*** Opening DATA SHOWN ***

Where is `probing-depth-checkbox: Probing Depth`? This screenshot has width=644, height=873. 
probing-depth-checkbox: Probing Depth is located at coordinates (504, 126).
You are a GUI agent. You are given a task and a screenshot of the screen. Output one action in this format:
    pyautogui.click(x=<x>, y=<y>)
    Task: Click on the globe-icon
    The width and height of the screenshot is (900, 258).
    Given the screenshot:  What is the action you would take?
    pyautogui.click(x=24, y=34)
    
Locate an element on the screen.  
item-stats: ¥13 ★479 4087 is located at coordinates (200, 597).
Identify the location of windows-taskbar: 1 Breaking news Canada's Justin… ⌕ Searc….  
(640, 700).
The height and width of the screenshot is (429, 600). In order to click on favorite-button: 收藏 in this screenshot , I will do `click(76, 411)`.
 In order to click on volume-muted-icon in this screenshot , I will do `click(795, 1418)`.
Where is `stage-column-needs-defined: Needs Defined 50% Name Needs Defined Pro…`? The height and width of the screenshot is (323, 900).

*** Closing DATA SHOWN ***

ABOUT THIS TASK -
Reproduce every row above verbatim, in the original order and with the same line breaks.

RESPONSE TO THE TASK -
Where is `probing-depth-checkbox: Probing Depth`? This screenshot has width=644, height=873. 
probing-depth-checkbox: Probing Depth is located at coordinates (504, 126).
You are a GUI agent. You are given a task and a screenshot of the screen. Output one action in this format:
    pyautogui.click(x=<x>, y=<y>)
    Task: Click on the globe-icon
    The width and height of the screenshot is (900, 258).
    Given the screenshot:  What is the action you would take?
    pyautogui.click(x=24, y=34)
    
Locate an element on the screen.  
item-stats: ¥13 ★479 4087 is located at coordinates (200, 597).
Identify the location of windows-taskbar: 1 Breaking news Canada's Justin… ⌕ Searc….  
(640, 700).
The height and width of the screenshot is (429, 600). In order to click on favorite-button: 收藏 in this screenshot , I will do `click(76, 411)`.
 In order to click on volume-muted-icon in this screenshot , I will do `click(795, 1418)`.
Where is `stage-column-needs-defined: Needs Defined 50% Name Needs Defined Pro…`? The height and width of the screenshot is (323, 900).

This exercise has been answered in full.